**WHAT YOU ARE ASKED TO DO**
When you transcribe the entries, reproduce every character and exclude the images.

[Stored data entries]

....

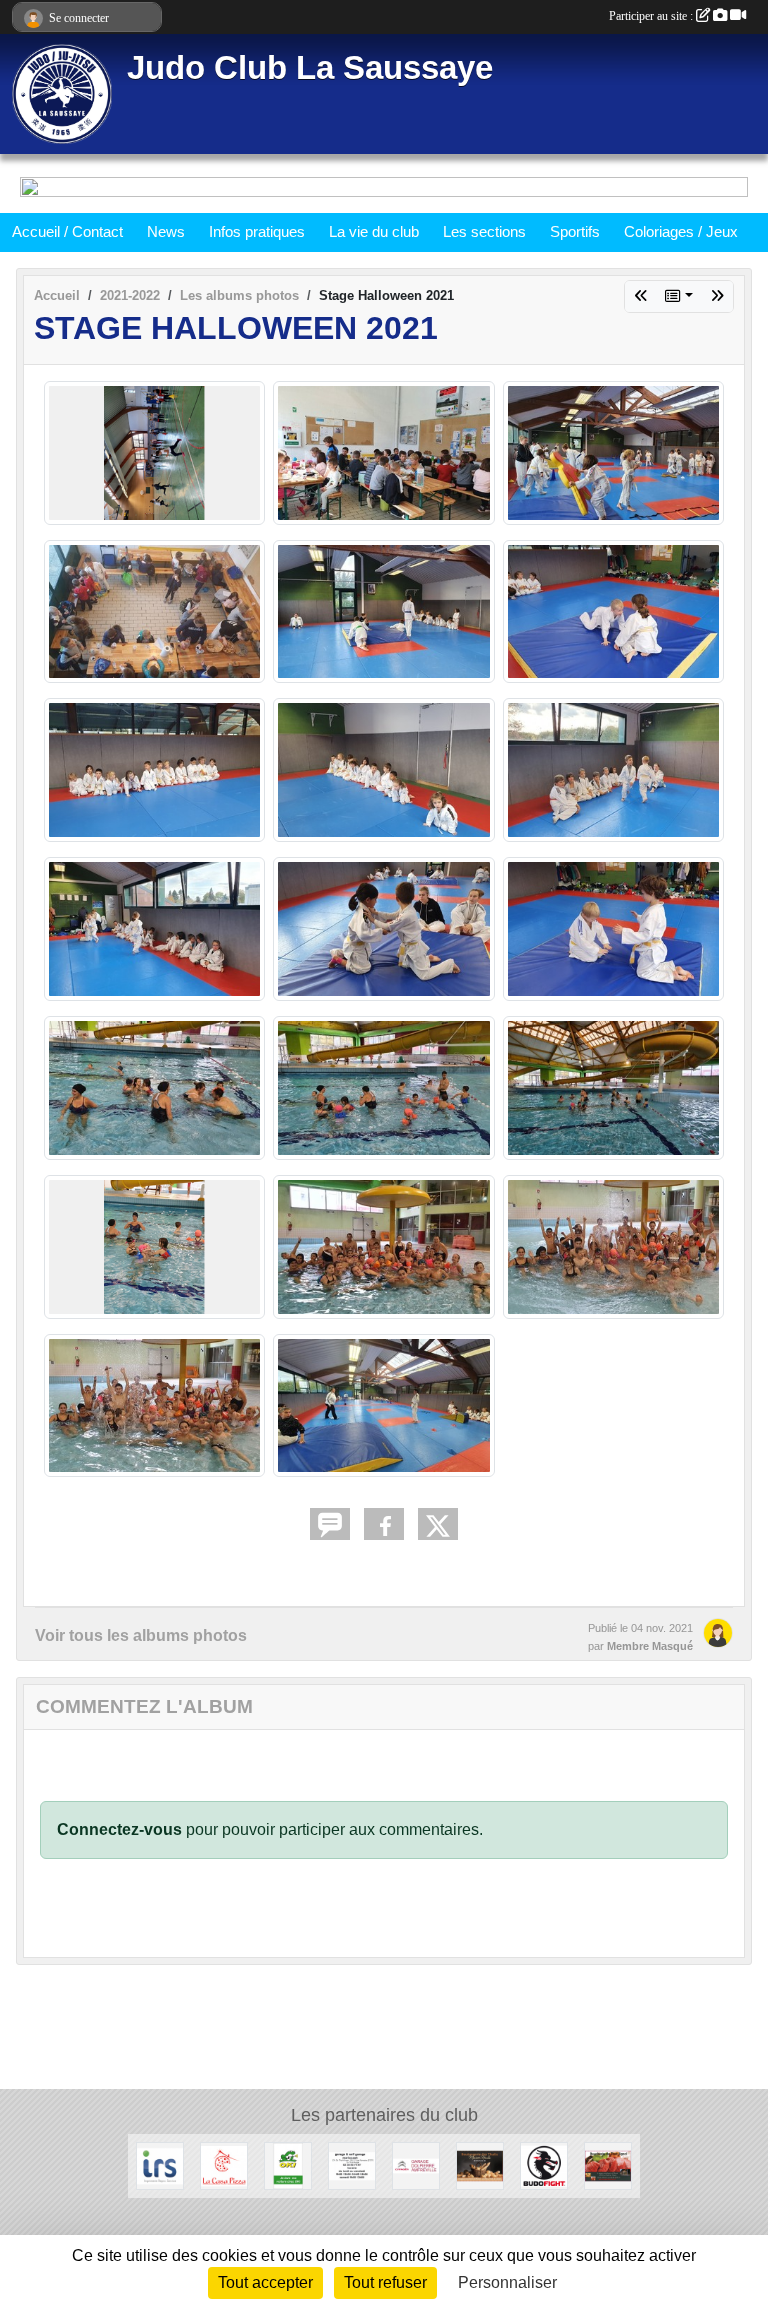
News (166, 231)
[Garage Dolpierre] (416, 2164)
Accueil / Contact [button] (67, 231)
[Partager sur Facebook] (384, 1524)
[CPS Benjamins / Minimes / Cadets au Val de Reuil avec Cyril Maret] (717, 296)
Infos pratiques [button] (257, 231)
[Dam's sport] (544, 2164)
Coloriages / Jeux (681, 231)
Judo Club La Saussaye (310, 68)
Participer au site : (652, 16)
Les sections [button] (484, 231)
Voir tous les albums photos (141, 1635)
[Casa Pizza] (224, 2164)
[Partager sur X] (438, 1524)
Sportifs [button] (575, 231)
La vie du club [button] (374, 231)
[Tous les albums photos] (679, 296)
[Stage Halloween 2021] (641, 296)
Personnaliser (507, 2282)
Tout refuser (385, 2282)
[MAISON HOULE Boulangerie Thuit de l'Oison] (480, 2164)
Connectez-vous (119, 1829)
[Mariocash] (352, 2164)
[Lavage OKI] (288, 2164)
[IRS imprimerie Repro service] (160, 2164)
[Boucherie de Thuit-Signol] (608, 2164)
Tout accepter (265, 2282)
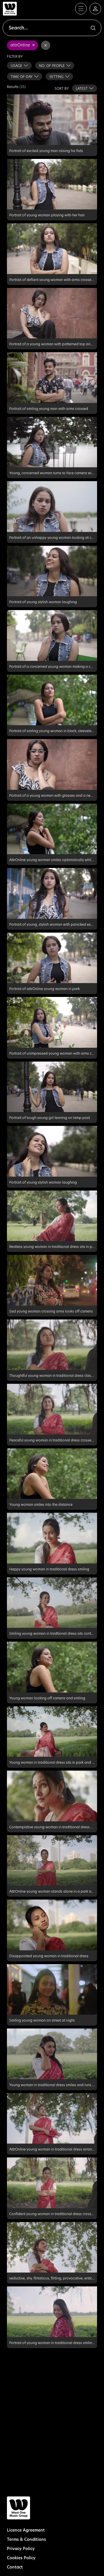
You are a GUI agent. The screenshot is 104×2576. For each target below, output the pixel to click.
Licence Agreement (26, 2530)
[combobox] (19, 65)
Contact (15, 2567)
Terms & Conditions (26, 2539)
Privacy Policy (21, 2548)
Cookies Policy (21, 2557)
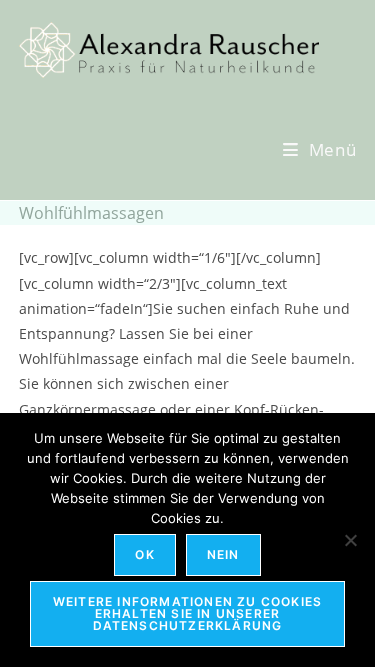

....

**ANSWER BELOW**
News (166, 231)
[Garage Dolpierre] (416, 2164)
Accueil / Contact [button] (67, 231)
[Partager sur Facebook] (384, 1524)
[CPS Benjamins / Minimes / Cadets au Val de Reuil avec Cyril Maret] (717, 296)
Infos pratiques [button] (257, 231)
[Dam's sport] (544, 2164)
Coloriages / Jeux (681, 231)
Judo Club La Saussaye (310, 68)
Participer au site : (652, 16)
Les sections [button] (484, 231)
Voir tous les albums photos (141, 1635)
[Casa Pizza] (224, 2164)
[Partager sur X] (438, 1524)
Sportifs [button] (575, 231)
La vie du club [button] (374, 231)
[Tous les albums photos] (679, 296)
[Stage Halloween 2021] (641, 296)
Personnaliser (507, 2282)
Tout refuser (385, 2282)
[MAISON HOULE Boulangerie Thuit de l'Oison] (480, 2164)
Connectez-vous (119, 1829)
[Mariocash] (352, 2164)
[Lavage OKI] (288, 2164)
[IRS imprimerie Repro service] (160, 2164)
[Boucherie de Thuit-Signol] (608, 2164)
Tout accepter (265, 2282)
You are a GUI agent. The screenshot is 104×2576. For each target below, output the pixel to click.
Licence Agreement (26, 2530)
[combobox] (19, 65)
Contact (15, 2567)
Terms & Conditions (26, 2539)
Privacy Policy (21, 2548)
Cookies Policy (21, 2557)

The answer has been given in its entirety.